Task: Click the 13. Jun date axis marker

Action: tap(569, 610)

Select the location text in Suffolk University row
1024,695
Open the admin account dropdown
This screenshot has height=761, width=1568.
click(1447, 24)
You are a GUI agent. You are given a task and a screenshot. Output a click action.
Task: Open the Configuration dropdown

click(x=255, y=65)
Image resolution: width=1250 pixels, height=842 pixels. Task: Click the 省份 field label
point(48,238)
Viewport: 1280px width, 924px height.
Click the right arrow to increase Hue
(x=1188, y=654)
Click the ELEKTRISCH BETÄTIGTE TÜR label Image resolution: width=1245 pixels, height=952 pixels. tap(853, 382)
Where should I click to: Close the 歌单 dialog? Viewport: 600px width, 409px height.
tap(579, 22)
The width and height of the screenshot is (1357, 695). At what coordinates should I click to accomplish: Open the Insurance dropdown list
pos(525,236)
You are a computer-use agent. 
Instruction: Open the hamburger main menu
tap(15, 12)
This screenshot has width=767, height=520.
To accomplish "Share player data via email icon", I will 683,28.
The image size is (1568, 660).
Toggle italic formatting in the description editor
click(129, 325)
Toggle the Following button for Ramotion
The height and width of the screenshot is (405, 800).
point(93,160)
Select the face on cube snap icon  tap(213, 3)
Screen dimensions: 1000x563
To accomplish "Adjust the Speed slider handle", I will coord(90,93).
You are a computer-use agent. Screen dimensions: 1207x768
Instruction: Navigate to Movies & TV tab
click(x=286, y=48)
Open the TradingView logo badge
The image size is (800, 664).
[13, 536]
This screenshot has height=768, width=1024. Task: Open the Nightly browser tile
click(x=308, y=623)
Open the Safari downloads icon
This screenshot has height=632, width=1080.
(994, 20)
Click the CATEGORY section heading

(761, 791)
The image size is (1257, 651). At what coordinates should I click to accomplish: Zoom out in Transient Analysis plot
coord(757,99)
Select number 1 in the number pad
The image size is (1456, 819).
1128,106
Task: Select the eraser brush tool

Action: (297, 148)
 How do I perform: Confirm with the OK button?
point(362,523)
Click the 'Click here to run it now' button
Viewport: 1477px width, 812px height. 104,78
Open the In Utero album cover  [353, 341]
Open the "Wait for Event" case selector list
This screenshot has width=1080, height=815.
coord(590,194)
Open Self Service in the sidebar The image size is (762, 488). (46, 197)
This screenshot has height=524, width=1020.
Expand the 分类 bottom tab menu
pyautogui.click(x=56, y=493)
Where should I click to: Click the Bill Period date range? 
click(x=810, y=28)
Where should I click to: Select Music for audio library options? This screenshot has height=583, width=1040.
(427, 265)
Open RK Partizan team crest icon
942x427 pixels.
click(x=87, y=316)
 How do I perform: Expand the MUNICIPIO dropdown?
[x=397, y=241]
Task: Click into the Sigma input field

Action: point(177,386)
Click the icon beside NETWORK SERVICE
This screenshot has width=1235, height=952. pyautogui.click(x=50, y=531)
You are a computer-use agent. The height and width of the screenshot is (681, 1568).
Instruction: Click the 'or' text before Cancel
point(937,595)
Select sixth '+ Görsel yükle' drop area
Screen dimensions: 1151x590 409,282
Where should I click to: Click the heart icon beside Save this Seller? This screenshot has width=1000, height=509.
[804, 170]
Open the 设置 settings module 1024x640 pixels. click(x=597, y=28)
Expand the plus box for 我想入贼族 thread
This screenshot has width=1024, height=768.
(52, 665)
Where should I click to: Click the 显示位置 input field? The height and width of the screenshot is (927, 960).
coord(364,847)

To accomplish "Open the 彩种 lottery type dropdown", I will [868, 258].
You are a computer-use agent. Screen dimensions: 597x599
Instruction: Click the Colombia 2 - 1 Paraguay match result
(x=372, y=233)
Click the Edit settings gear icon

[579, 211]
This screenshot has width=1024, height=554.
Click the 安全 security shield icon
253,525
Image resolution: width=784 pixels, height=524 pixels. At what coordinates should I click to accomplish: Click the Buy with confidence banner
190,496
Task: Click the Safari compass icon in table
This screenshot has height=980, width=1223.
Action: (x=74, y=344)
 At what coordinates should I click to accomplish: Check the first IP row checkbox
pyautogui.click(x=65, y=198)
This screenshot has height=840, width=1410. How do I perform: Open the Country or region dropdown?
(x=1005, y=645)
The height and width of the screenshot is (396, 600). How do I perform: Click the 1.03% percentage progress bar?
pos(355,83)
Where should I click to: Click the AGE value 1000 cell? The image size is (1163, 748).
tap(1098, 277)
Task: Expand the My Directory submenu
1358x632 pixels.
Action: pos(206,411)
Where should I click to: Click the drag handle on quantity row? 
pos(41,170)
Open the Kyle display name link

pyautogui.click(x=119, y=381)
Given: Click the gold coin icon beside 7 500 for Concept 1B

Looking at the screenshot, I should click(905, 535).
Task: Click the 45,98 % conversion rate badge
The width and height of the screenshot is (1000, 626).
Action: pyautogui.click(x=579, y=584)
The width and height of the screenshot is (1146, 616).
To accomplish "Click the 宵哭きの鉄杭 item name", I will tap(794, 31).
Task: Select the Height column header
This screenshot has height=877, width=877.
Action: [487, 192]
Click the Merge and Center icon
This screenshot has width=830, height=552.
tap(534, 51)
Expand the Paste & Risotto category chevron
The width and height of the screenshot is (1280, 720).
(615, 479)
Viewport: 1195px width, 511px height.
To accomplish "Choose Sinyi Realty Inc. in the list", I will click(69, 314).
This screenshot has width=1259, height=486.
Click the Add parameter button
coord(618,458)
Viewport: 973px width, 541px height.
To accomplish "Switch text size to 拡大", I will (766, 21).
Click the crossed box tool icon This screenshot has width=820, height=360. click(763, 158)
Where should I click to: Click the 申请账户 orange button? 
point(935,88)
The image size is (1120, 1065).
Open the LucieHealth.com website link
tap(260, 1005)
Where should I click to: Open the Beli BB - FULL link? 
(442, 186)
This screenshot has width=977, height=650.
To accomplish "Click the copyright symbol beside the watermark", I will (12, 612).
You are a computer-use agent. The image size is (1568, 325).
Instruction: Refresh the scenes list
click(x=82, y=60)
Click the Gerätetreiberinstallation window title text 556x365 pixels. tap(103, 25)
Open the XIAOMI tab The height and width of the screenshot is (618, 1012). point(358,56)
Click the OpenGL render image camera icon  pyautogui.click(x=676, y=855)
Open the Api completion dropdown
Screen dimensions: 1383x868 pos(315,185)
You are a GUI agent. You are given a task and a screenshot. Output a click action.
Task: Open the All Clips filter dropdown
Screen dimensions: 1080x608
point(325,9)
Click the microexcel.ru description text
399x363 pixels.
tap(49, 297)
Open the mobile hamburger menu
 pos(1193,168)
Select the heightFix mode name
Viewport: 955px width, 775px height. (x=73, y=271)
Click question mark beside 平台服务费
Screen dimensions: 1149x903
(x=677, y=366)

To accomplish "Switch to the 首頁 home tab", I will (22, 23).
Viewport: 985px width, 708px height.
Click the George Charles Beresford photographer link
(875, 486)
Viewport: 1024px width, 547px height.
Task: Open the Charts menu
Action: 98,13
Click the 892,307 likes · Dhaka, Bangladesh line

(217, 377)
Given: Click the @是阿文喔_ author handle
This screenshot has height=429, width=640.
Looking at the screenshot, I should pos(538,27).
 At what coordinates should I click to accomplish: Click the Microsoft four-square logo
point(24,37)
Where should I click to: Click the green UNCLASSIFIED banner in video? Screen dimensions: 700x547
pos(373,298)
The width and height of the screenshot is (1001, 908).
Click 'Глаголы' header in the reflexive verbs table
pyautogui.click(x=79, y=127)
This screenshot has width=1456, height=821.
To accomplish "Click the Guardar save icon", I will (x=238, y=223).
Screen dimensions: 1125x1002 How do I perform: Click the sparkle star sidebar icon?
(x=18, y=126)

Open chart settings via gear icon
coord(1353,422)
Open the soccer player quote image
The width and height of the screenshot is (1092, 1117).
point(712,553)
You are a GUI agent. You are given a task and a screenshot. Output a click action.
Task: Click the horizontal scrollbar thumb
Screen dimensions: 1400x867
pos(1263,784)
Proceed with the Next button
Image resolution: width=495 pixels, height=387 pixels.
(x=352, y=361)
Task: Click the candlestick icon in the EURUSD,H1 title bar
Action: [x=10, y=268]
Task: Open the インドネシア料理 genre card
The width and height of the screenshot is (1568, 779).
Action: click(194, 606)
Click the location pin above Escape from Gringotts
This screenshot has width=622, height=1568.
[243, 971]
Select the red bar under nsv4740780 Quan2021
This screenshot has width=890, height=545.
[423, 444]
·····
Instructions for the task: Look over the listing above. Pick out and copy every line that includes "agent".

Your solution:
You are a GUI agent. You are given a task and a screenshot. Output a click action.
You are a computer-use agent. 
You are a computer-use agent. Screen dimensions: 1207x768
You are a computer-use agent. The height and width of the screenshot is (681, 1568).
You are a computer-use agent. Screen dimensions: 597x599
You are a computer-use agent. The image size is (1568, 325).
You are a GUI agent. You are given a task and a screenshot. Output a click action.
You are a GUI agent. You are given a task and a screenshot. Output a click action.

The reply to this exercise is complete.